The Subcommittee Chairs released the following statement about the hearing:
“America has led the world in reducing emissions without sacrificing innovation, economic development or our national security. We’ve done more than any other country in the world to promote freedom, raise the standard of living and fight poverty, while also maintaining some of the best environmental and labor standards in the world. This is a legacy worth preserving and building upon. The best way to achieve this is by ensuring a strong energy mix that lowers energy costs for people, creates jobs, encourages innovation and secures our supply chains. As the committee prepares to lead a bipartisan delegation to COP28 next month, we look forward to celebrating America’s energy and environmental record and discussing how the U.S.—not China—continues to lead on unleashing clean energy across the board.”
In addition to Dr. Schweitzer, several other subject matter experts testified, including:
- Anne Bradbury, CEO, American Exploration & Production Council.
- David Gattie, Ph.D., Associate Professor of Engineering and Senior Fellow, Center for International Trade and Security, University of Georgia.
- Noah Kaufman, Ph.D, Senior Research Scholar, Center for Global Energy Policy at Columbia University.
The following issues were examined at the hearing:
- The importance of American global energy leadership.
- Policies that affect the supply and delivery of energy.
- Opportunities to expand access to clean, affordable, and reliable energy, including through innovation and technology.
- The role of national security in domestic energy policy.
The hearing ran for three hours and included many questions from subcommittee members.
In his remarks, Dr. Schweitzer said: “In the past 30 years, we’ve seen new regulations, more difficulties permitting, prescriptions and proscriptions, subsidies, mandates, bans, incentives, and other market distorters. We’ve thrown so much sand in the gears of free enterprise that we now suffer long supply chains reaching all the way to China. What would happen if we take the sand out of the gears? Electricity is essential. And it is becoming more important: people expect to charge their electric cars and heat their houses and water with electricity. Whether our politics align more with Ds or Rs, we’re all plugging into the same wall plugs. It’s high time that we unleash the spirit of free enterprise, together…the very spirit that made America.”
In response to a question from Rep. Gary Palmer from Alabama, Dr.

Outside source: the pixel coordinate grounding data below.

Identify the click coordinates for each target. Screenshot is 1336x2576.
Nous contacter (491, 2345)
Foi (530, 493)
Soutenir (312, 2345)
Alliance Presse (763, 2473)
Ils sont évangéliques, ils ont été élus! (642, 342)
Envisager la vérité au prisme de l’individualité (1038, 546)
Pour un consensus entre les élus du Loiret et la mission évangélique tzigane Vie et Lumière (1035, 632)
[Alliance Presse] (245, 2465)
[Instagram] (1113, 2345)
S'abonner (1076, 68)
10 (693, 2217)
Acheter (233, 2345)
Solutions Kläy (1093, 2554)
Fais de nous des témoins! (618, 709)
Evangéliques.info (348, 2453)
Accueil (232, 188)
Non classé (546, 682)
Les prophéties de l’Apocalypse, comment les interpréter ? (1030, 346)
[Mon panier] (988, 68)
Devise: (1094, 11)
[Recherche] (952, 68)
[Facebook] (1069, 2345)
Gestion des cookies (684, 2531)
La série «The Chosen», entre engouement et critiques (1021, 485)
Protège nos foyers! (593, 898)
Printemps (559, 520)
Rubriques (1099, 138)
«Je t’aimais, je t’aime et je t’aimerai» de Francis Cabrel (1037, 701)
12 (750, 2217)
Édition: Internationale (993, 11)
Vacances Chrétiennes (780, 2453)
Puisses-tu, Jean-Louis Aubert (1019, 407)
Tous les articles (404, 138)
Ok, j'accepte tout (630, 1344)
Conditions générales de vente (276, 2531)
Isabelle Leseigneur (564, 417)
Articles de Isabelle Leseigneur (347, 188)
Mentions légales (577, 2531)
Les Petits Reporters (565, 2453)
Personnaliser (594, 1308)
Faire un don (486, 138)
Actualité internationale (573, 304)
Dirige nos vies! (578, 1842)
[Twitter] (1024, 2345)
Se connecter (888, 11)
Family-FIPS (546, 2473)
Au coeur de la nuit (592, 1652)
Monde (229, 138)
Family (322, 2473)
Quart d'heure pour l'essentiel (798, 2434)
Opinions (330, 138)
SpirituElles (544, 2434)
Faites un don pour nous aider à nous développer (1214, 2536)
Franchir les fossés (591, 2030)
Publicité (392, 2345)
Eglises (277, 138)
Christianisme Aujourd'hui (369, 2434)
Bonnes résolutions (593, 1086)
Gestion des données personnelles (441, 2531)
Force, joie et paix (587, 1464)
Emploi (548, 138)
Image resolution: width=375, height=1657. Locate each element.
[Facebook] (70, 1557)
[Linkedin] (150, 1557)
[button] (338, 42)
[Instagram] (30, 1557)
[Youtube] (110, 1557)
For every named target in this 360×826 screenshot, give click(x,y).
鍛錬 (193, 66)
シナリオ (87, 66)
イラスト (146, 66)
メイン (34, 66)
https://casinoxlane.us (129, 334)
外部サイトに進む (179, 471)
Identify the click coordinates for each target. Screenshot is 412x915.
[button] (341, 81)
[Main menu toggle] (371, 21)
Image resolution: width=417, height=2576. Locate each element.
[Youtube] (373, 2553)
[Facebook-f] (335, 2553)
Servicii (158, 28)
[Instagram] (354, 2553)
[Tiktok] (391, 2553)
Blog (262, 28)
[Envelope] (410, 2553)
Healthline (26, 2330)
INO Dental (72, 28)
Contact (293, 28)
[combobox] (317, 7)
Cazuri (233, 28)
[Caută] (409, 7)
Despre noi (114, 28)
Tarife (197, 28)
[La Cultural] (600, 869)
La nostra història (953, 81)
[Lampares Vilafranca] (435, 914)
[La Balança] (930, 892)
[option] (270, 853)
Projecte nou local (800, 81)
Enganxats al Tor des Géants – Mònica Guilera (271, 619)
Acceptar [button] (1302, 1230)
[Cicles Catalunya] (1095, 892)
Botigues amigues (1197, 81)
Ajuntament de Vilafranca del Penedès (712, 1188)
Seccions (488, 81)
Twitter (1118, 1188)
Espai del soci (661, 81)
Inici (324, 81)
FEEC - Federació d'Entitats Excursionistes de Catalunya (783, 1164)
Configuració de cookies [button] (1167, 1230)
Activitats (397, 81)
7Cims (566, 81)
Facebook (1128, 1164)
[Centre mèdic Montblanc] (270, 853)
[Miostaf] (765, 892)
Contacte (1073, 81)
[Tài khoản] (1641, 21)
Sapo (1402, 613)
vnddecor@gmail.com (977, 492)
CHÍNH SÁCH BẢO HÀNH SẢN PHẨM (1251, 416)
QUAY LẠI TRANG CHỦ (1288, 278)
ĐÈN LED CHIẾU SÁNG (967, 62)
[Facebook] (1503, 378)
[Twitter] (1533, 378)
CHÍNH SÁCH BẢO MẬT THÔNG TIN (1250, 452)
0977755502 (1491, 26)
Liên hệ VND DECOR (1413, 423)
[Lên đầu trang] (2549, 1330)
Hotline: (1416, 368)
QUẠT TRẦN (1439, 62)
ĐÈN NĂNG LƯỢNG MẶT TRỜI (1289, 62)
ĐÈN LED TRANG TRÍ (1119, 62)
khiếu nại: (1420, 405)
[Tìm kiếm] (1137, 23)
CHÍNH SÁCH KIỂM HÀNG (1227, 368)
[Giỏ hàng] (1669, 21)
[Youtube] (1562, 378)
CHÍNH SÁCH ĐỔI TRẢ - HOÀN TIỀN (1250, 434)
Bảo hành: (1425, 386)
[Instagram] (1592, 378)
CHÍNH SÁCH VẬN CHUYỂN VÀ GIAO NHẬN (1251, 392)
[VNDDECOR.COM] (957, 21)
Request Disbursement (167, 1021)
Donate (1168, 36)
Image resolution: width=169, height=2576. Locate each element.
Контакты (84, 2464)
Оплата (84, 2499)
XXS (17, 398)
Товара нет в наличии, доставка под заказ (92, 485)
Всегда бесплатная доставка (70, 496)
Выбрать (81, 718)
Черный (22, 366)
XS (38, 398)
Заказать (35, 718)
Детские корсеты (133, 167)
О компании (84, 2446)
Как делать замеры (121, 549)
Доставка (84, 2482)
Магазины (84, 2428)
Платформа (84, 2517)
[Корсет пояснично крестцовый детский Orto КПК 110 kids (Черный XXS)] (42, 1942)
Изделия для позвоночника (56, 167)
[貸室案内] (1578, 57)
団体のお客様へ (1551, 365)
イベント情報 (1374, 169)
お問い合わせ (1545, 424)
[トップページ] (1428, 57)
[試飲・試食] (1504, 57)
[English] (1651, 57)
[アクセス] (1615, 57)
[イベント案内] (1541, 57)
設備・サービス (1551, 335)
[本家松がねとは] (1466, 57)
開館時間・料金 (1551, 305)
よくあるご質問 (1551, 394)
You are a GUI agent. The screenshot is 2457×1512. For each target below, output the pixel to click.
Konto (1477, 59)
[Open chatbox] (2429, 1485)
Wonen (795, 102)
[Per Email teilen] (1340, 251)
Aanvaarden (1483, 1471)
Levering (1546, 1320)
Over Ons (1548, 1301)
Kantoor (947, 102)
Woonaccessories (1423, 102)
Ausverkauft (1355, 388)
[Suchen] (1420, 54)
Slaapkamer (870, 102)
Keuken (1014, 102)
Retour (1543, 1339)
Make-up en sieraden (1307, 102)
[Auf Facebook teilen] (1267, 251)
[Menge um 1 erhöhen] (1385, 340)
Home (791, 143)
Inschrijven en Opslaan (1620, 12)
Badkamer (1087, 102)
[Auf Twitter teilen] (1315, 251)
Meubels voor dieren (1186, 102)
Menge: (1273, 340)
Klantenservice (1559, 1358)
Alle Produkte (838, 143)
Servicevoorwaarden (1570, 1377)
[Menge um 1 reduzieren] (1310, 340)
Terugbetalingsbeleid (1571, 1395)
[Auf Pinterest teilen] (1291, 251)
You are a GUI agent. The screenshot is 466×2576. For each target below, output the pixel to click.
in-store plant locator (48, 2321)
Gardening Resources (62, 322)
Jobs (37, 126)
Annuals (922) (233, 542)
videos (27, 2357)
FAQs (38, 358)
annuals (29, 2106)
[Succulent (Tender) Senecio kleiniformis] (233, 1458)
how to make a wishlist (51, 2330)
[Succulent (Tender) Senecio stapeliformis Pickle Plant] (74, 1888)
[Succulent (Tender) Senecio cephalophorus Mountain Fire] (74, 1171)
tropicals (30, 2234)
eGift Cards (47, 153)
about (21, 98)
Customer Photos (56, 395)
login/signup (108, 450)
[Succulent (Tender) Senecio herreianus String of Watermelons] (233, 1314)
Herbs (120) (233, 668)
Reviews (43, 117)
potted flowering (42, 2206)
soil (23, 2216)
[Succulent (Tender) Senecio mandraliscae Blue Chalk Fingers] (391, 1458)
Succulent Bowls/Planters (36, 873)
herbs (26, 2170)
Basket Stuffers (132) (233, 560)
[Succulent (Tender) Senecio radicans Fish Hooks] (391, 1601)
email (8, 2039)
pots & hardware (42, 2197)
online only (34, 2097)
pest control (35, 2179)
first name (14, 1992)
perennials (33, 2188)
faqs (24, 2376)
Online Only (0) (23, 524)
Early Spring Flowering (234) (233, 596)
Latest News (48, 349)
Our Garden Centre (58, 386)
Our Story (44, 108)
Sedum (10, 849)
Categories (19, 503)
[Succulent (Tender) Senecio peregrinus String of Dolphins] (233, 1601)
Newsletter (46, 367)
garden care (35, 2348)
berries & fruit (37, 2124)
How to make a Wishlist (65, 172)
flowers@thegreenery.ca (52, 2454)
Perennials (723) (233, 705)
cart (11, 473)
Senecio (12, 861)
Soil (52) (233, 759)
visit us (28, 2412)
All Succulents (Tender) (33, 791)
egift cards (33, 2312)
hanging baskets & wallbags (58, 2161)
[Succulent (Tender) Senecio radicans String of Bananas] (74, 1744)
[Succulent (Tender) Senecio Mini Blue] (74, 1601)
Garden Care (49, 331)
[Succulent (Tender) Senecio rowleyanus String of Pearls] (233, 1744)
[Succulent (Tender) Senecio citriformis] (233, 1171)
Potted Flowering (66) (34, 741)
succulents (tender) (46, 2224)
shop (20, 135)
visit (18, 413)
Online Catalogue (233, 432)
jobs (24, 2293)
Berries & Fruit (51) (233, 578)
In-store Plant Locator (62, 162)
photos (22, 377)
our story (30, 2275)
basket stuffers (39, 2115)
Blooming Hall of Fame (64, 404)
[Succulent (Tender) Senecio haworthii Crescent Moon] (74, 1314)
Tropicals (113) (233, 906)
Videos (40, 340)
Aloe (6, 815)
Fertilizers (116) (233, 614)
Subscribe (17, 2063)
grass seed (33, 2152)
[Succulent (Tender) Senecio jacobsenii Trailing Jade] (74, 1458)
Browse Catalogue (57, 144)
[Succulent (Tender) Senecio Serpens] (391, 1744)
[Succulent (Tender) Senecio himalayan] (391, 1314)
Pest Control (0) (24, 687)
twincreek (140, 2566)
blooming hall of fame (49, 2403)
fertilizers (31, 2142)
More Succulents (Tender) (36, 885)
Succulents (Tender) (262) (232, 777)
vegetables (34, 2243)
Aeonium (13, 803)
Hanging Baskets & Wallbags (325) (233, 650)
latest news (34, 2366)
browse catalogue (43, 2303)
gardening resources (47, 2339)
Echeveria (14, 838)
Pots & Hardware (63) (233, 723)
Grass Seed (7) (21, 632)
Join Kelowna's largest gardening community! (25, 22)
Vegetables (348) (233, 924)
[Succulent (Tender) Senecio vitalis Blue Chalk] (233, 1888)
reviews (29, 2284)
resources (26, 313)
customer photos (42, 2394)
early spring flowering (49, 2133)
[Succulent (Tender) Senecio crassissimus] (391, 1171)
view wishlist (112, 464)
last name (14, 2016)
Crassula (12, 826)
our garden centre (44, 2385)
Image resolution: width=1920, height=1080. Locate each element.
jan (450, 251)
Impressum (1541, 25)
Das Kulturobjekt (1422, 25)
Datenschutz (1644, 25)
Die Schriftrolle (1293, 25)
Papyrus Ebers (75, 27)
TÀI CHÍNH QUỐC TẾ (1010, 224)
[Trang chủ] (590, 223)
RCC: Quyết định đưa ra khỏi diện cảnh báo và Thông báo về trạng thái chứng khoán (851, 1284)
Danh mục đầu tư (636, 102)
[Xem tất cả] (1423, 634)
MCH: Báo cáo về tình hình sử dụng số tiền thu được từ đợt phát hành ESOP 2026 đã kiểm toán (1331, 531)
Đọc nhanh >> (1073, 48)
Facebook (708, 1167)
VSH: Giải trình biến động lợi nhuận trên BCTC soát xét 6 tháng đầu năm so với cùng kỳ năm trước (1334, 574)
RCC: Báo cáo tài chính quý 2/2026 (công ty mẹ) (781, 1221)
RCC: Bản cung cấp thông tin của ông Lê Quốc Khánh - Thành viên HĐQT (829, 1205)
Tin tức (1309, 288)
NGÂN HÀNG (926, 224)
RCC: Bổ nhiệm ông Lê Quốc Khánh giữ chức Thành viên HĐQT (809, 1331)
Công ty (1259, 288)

Schweitzer commented: “I’m very concerned about things like innovation hubs, tech hubs, and subsidized this and that, and mandates, and bans, and taxes, and tariffs, and quotas all being used as tools when what they are is market distorters. We are at a point in our society when we need to make it easier, not harder, to build a factory. It takes, some people say, 2-3 times longer to build a factory in the United States than it does in China. So capital, which always gets its pay, is going to move that direction…I beg, please do what we can to make it easier to drill a hole, mine and refine, to produce, to manufacture, invent and create, whether it is critical minerals, diplomas, or pills, or food products, or clothing. We have to be able to compete to serve.”